--- BEGIN PASSAGE TO READ ---

This is what the Lord would ask of you, and this is the lesson that is found in His superior word. And so let’s turn to that precious word once again and… May God speak to us through His word today and may His glorious name ever be praised.
I. Justification (verses 1-7)
He made the altar of burnt offering of acacia wood; five cubits was its length and five cubits its width—it was square—and its height was three cubits. 2 He made its horns on its four corners; the horns were of one piece with it. And he overlaid it with bronze. 3 He made all the utensils for the altar: the pans, the shovels, the basins, the forks, and the firepans; all its utensils he made of bronze. 4 And he made a grate of bronze network for the altar, under its rim, midway from the bottom. 5 He cast four rings for the four corners of the bronze grating, as holders for the poles. 6 And he made the poles of acacia wood, and overlaid them with bronze. 7 Then he put the poles into the rings on the sides of the altar, with which to bear it. He made the altar hollow with boards.
The concept of justification before God is given its greatest explanation to us from the hand of Paul in the book of Romans. There is a place where man’s sins are atoned for. It is where the penalty for sin is paid. In the economy of the Law of Moses, that took place at the Altar of Burnt Offering.
Man would come before the Lord, place his hands upon an innocent animal which would then be slaughtered and burnt up on the altar. In this, an innocent would take the place of the guilty. The sin would be transferred to the innocent, and the sinner was considered, at least temporarily, “justified” before God. The penalty for his sin had been paid, and it was thus removed.
This was the standard for all of Israel throughout the time of the law, and of course, there was much more involved in the process. There were several types of sacrifices, and there were certain days where more was done than on other days, such as the Day of Atonement. But the common theme was that a substitute died in place of the guilty.
As we saw in the giving of the instructions for the altar described here, every single detail pointed to Christ. Thus, in the study of the altar, both of its construction and use, we find foreshadowings of the marvel to come. Concerning the concept of being justified before God, it is all here in those types and shadows. Paul speaks of what it means to be “justified” in God’s sight in Romans 2 –
“For as many as have sinned without law will also perish without law, and as many as have sinned in the law will be judged by the law 13 (for not the hearers of the law are just in the sight of God, but the doers of the law will be justified…” Romans 2:12, 13
We are told that if one sins under the law, he will be judged by the law. Only a person who actually “does” the law, meaning adhering to it perfectly, will be justified. But Paul gives us an all-encompassing statement in Romans 3:19, 20 –
“Now we know that whatever the law says, it says to those who are under the law, that every mouth may be stopped, and all the world may become guilty before God. 20 Therefore by the deeds of the law no flesh will be justified in His sight, for by the law is the knowledge of sin.”

--- END PASSAGE TO READ ---
--- BEGIN DATASET CONTENT ---

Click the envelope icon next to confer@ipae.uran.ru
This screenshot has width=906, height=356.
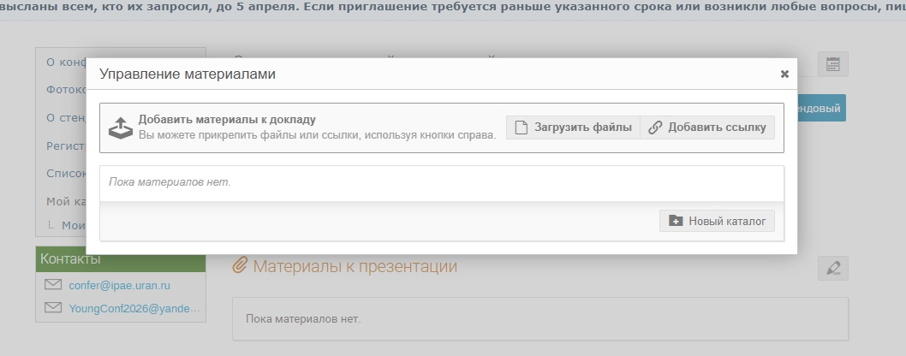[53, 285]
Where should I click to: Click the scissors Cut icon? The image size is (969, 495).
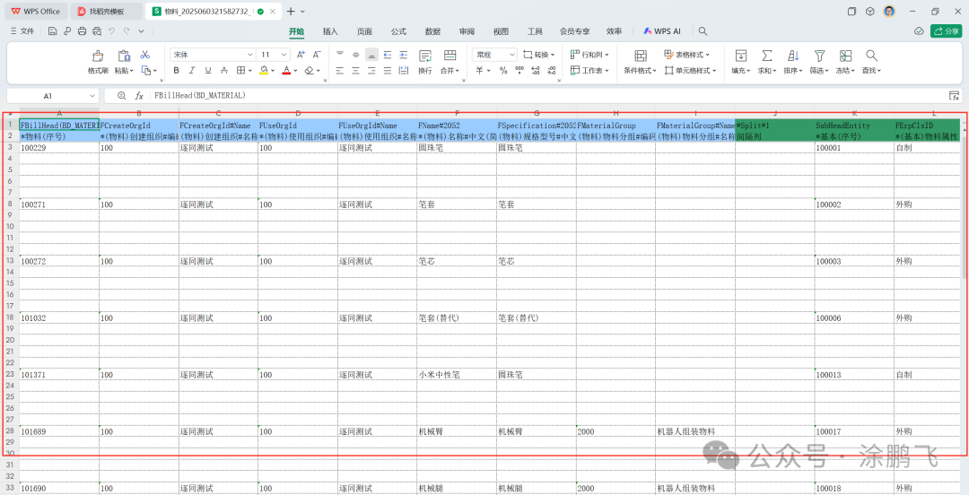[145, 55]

--- END DATASET CONTENT ---
--- BEGIN DATASET CONTENT ---

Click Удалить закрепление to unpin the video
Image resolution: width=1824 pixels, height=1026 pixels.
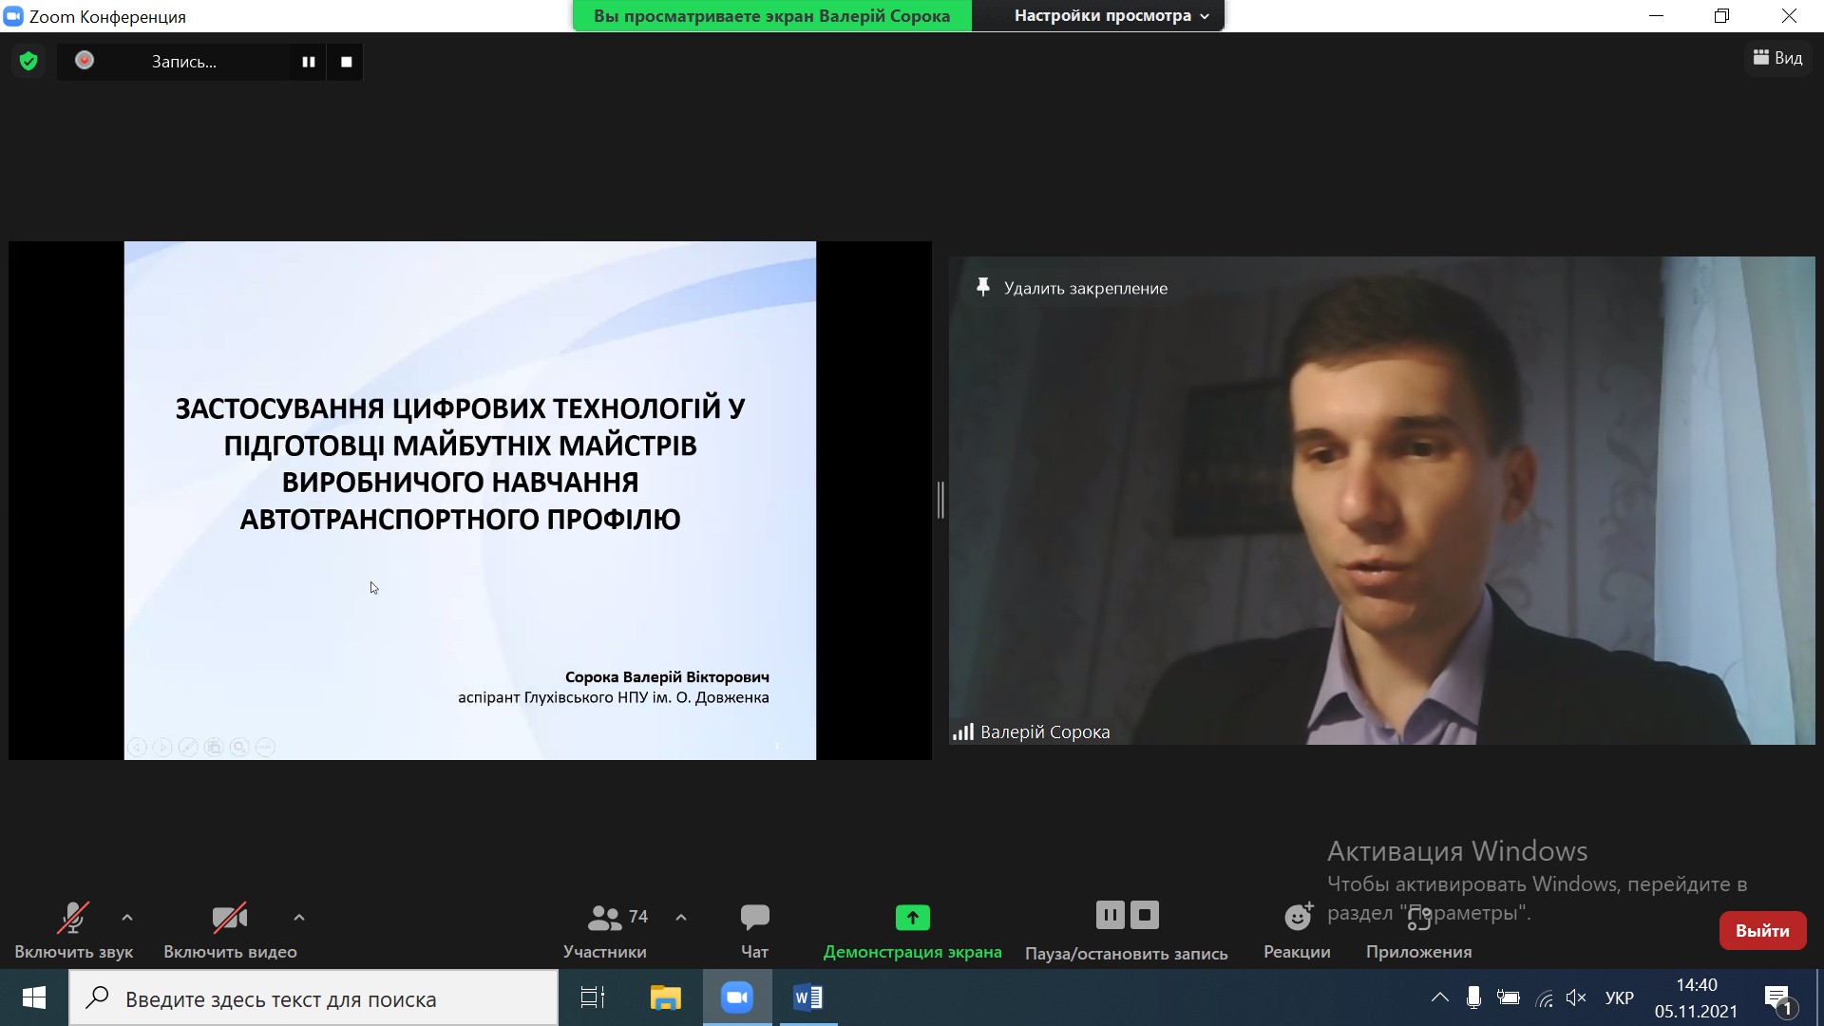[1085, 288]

--- END DATASET CONTENT ---

- **GIVEN TASK A**: Decide whether each statement below agrees with the passage on justification, answering yes or no and quoting the deciding words of the passage: (i) the altar of burnt offering was square; (ii) the bronze grate was set above the altar's rim; (iii) the Day of Atonement is named as a day on which more was done than on other days.
- **GIVEN TASK B**:
Answer these questions from the passage on justification:
(i) What was the height of the altar?
(ii) In the economy of the Law of Moses, where did the paying of the penalty for sin take place?
(iii) Which verses of Romans hold the statement that Paul is said to give as all-encompassing?
- **GIVEN TASK C**: Write out the portion of the passage on justification between "The concept of justification" and "was thus removed.", inclusive.

- **RIGHT ANSWER A**:
(i) Yes: "it was square"
(ii) No: "under its rim, midway from the bottom"
(iii) Yes: "there were certain days where more was done than on other days, such as the Day of Atonement"

- **RIGHT ANSWER B**:
(i) Three cubits.
(ii) At the Altar of Burnt Offering.
(iii) Romans 3:19, 20.

- **RIGHT ANSWER C**:
The concept of justification before God is given its greatest explanation to us from the hand of Paul in the book of Romans. There is a place where man’s sins are atoned for. It is where the penalty for sin is paid. In the economy of the Law of Moses, that took place at the Altar of Burnt Offering.
Man would come before the Lord, place his hands upon an innocent animal which would then be slaughtered and burnt up on the altar. In this, an innocent would take the place of the guilty. The sin would be transferred to the innocent, and the sinner was considered, at least temporarily, “justified” before God. The penalty for his sin had been paid, and it was thus removed.